Control a remote Chrome browser via HTTP API (Kubernetes or Docker backend). Use for web automation, form filling, navigation, and page inspection on sites t...
SKILL.md

---
name: remote-browser-service
description: >
  Control a remote Chrome browser via HTTP API (Kubernetes or Docker backend). Use for web automation,
  form filling, navigation, and page inspection on sites the user owns or has permission to access.
  Exposes the accessibility tree, text extraction, Chrome screenshots, VNC-native screenshots,
  DOM actions, and VNC actions — optimized for AI agents. Requires an active browser session
  (created via HTTP or WebSocket).
metadata:
  openclaw:
    emoji: "🌐"
    requires:
      env:
        - name: AC_API_KEY
          secret: true
          optional: true
          description: "Bearer token or API key for auth (user_id derived from token)"
---

# Remote Browser Service

Browser control for AI agents via HTTP API. Supports both DOM-oriented automation
and remote-desktop/VNC control when you need the actual framebuffer.

## Index

- [Setup](#setup)
- [Core Workflow](#core-workflow)
- [API Reference](#api-reference)
- [Screenshot](#screenshot)
- [VNC interface](#vnc-interface)
- [VNC screenshot](#vnc-screenshot)
- [Act on elements](#act-on-elements)
- [VNC action](#vnc-action)
- [HTML snapshot](#html-snapshot)
- [Token Cost Guide](#token-cost-guide)
- [Environment Variables](#environment-variables)
- [Tips](#tips)

## Setup

Ensure you have an active session:

1. **Create session** — `POST /api/sessions` (HTTP, no WebSocket), or open WebSocket to `/ws/{session_id}` (DevTools CDP), or run from UI. Optional `url` in body (HTTP) or query (WS) to navigate immediately.
2. **Or restore** — Use stored session from `GET /api/stored-sessions`
3. **Auth** — Pass `Authorization: Bearer <token>` or `X-API-Key`, or `?access_token=<token>`

Base URL: `https://rb.all-completed.com` (or `RBS_BASE_URL`). Replace `{session_id}` in examples. User ID is derived from the token.

## Core Workflow

1. **Navigate** to a URL
2. **Snapshot** the accessibility tree (get refs) — `GET .../json`
3. **Act** on refs or selectors (click, type, fill, press)
4. **Snapshot** again to see results

For visual or OS-level flows, use the VNC path instead:

1. **Open VNC interface** — `GET /users/{user_id}/vnc/{session_id}` when you want a live noVNC view
2. **Capture VNC framebuffer** — `GET .../vnc/screenshot`
3. **Send VNC input** — `POST .../vnc/action` with coordinates or keys
4. **Capture again** to verify pixel-level results

Refs (`e0`, `e1`, …) from `/json` can be used with `/action` via `selector` (use `ref` as selector for `e5` → `"e5"` maps to role/name; for now use CSS `selector`).

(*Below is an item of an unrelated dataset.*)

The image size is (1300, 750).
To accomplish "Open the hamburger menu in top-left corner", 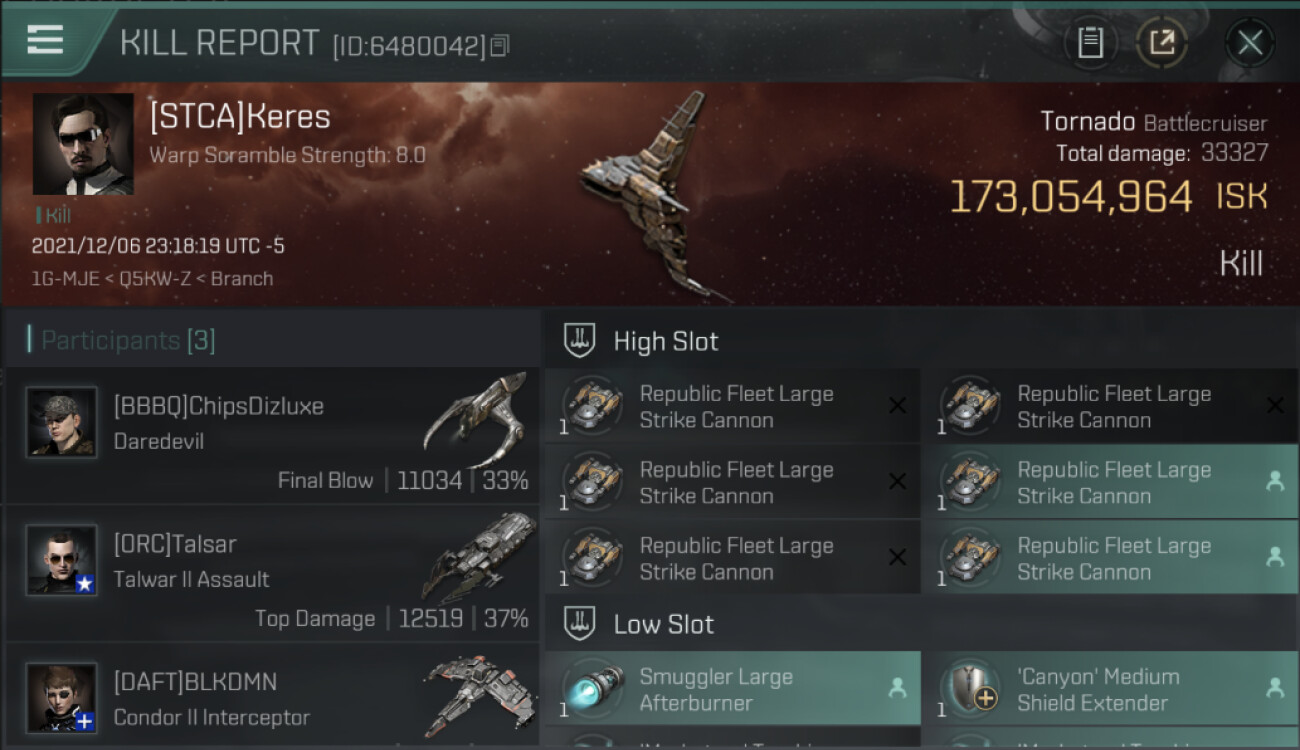I will (45, 40).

Supported actions by mode:

| Mode               | Kind     | Example                                                     |
|--------------------|----------|-------------------------------------------------------------|
| DOM (`/action`)    | `click`  | `{"kind":"click","selector":"button.submit"}`               |
| DOM (`/action`)    | `tap`    | `{"kind":"tap","selector":"button.submit"}`                 |
| DOM (`/action`)    | `type`   | `{"kind":"type","selector":"#email","text":"user@example.com"}` |
| DOM (`/action`)    | `fill`   | `{"kind":"fill","selector":"#email","text":"user@example.com"}` |
| DOM (`/action`)    | `press`  | `{"kind":"press","key":"Enter"}`                            |
| DOM (`/action`)    | `focus`  | `{"kind":"focus","selector":"input[name=search]"}`          |
| DOM (`/action`)    | `hover`  | `{"kind":"hover","selector":"button.submit"}`               |
| DOM (`/action`)    | `select` | `{"kind":"select","selector":"select","value":"option-1"}`  |
| DOM (`/action`)    | `scroll` | `{"kind":"scroll","scrollY":800}`                           |
| VNC (`/vnc/action`) | `move`   | `{"kind":"move","x":320,"y":240}`                           |
| VNC (`/vnc/action`) | `click`  | `{"kind":"click","x":320,"y":240,"button":"left","repeat":1}` |
| VNC (`/vnc/action`) | `type`   | `{"kind":"type","text":"hello world"}`                      |
| VNC (`/vnc/action`) | `press`  | `{"kind":"press","keys":["Ctrl","l"]}`                      |
| VNC (`/vnc/action`) | `scroll` | `{"kind":"scroll","x":320,"y":240,"direction":"down","repeat":3}` |

## API Reference

### Create session (HTTP)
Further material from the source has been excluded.